Maxine S. Eskenazi received her Bachelor of Arts degree in Modern Languages from Carnegie-Mellon University in 1973. She received her DEA (Diplome d’Etudes Approfondies - equiv. Masters) in Linguistics from the University of Paris VII in 1981 and her Doctorat de Troisieme Cycle in Computer Science from the University of Paris XI in 1984. Her thesis was on “Caracterisation acoustique des voyelles francaises en vue de leur reconnaissance automatique” and her thesis advisor was Jean-Sylvain Lienard.
She founded the Carnegie SpeechTM company in 2001 and is Chief Technical Officer and Vice President. Carnegie SpeechTM is a CMU spinoff. She is presently Principal Systems Scientist in the Language Technologies Institute of the School of Computer Science of Carnegie Mellon University. She also holds a tenured research position at LIMSI-CNRS in Orsay, France.
Prof. Alan W Black is a world leader in the area of speech synthesis. He is a principal author of the Festival Speech Synthesis System, a free software system which has been used by a large number of academic and industrial groups through out the world. He is also the author of the FestVox Voice Building tools which have been used to create speech synthesizers in over 40 different languages. He also wrote and distributes the small-footprint speech synthesizer Flite. With Prof. Tanja Scultz he has produced a web-based system for building recognizers and speech synthesizers in new languages.
With Dr. Maxine Eskenazi, he has developed real spoken dialog system platforms through the NSF funded Dialog Research Center (Dialrc) and he is the organizer for the Spoken Dialog Challenge 2010. In addition to speech synthesis he also carries out research in voice conversion and portable speech-to-speech translation systems. He was the pioneer if developing unit selection speech synthesis, where appropriate sub-word units are automatically selected from large databases of natural speech. This helped move the field of speech synthesis from a rule driven approach to a data driven approach.
Kyusong Lee is a postdoctoral associate at Language Technologies Institute (LTI), Carnegie Mellon University, advised by Maxine Eskenazi. He served for a year at Carnegie Mellon University as a research scholar. He earned a PhD from Pohang University of Science and Technology in South Korea. He has additionally served in research capacities for Microsoft Research Asia in Beijing and IBM Research in New York.
Yongjun He received the B.S. degree in Computer Science and Technology from the Harbin University of Science and Technology, Harbin, China in 2003, the M.S. Ph.D. degrees in the School of Computer Science from the Harbin Institute of Technology, Harbin, China in 2006 and 2008, respectively. Currently, he is an associate professor in the school of Computer Science and Technology, Harbin University of Science and Technology. He is a visiting scholar in the CMU. His research interests include speech speaker recognition, speech recognition and machine learning.

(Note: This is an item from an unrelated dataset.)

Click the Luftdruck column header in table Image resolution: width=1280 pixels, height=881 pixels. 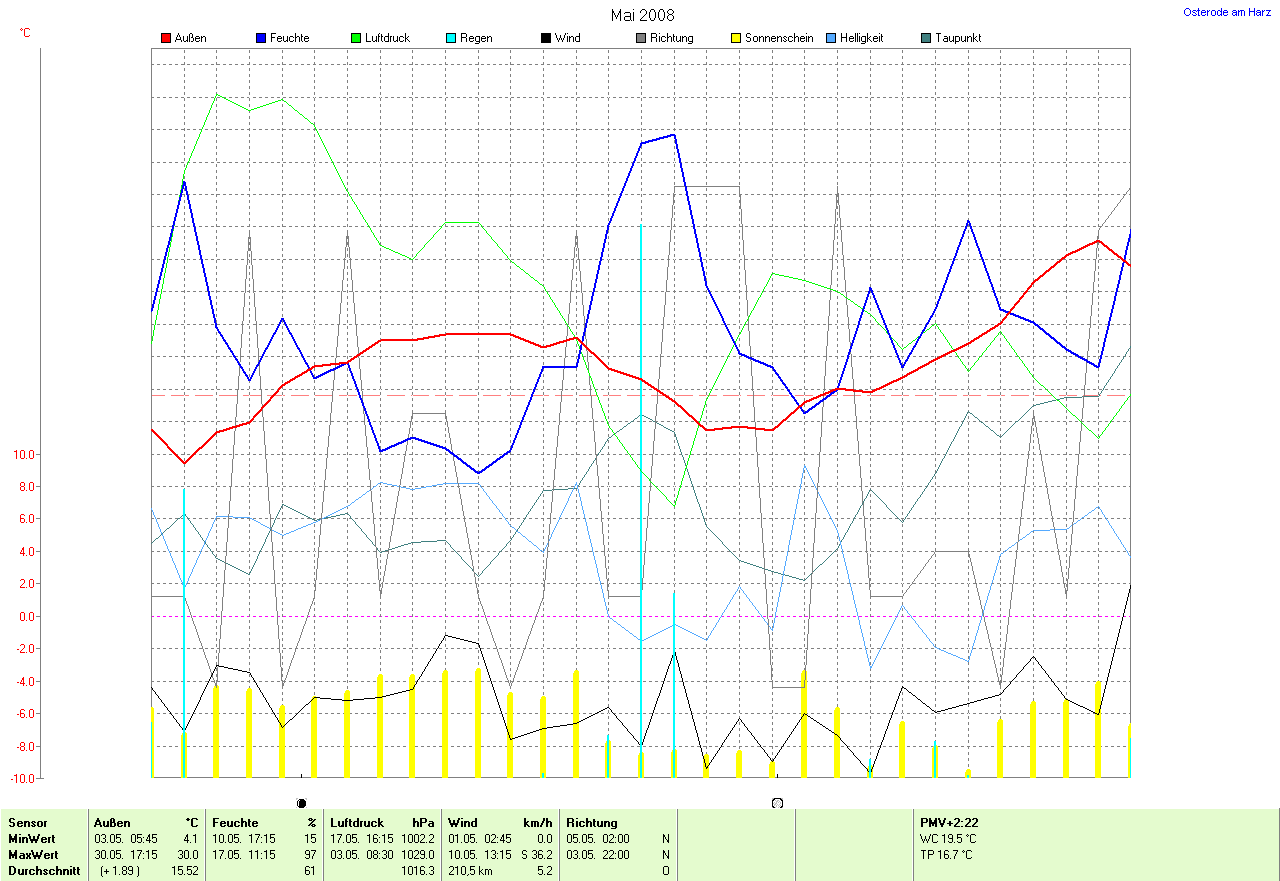(356, 823)
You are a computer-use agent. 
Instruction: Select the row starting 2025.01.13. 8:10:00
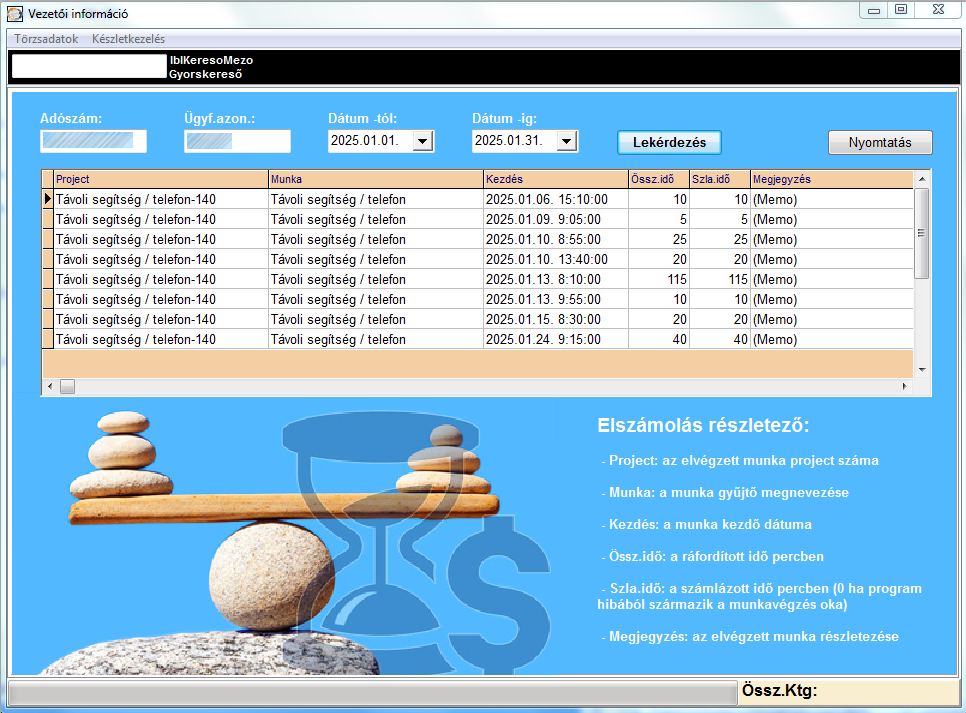477,279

Junki Ohmura is a Sony’s AI researcher and now advised by Maxine Eskenazi as a visiting researcher at Language Technologies Institute (LTI), Carnegie Mellon University. He earned a Master degree from Waseda University in Japan. At Sony, he has been working as a human computer interaction researcher for developing consumer products such as PlayStation 4, smartphones and TV.
Tiancheng Zhao is a PhD candidate at Language Technologies Institute (LTI) , Carnegie Mellon University, advised by Maxine Eskenazi and Alan W Black. His interest in general lies in spoken language processing and sequential decision-making for dialog systems. His current research focuses on developing deep-learning based end-to-end dialog systems that can carry out both task and chat-driven conversations in multiple real-world domains. Before becoming a PhD student at Carnegie Mellon University, he graduated from the Master of Language Technologies (MLT) program at LTI in 2016. Prior to that, Tiancheng obtained his bachelor degree in Electrical Engineering from University of California, Los Angeles and worked on speech signal processing, advised by Abeer Alwan.
Yulun Du is a second-year graduate student of Language Technologies Institute in the School of Computer Science at Carnegie Mellon University. He is working under the supervisions of Dr. Maxine Eskenazi and Prof. Alan W. Black. He is broadly interested in research problems in intersection with Machine Learning and Natural Language Processing with a research goal to develop intelligent systems that can understand language and interact with human. Prior to coming to CMU, Yulun spent his undergraduate years at UIUC working with his esteemed professors Kevin C. Chang and Aditya Parameswaran.
Tzu Hsiang is a first-year graduate student of Language Technologies Institute in the School of Computer Science at Carnegie Mellon University.
He is working under the supervision of Dr. Maxine Eskenazi. He is interested in Natural Language Processing and general Artificial Intelligence.
Prior coming to CMU, he received his bachelor’s degree in Electrical Engineering from National Taiwan University.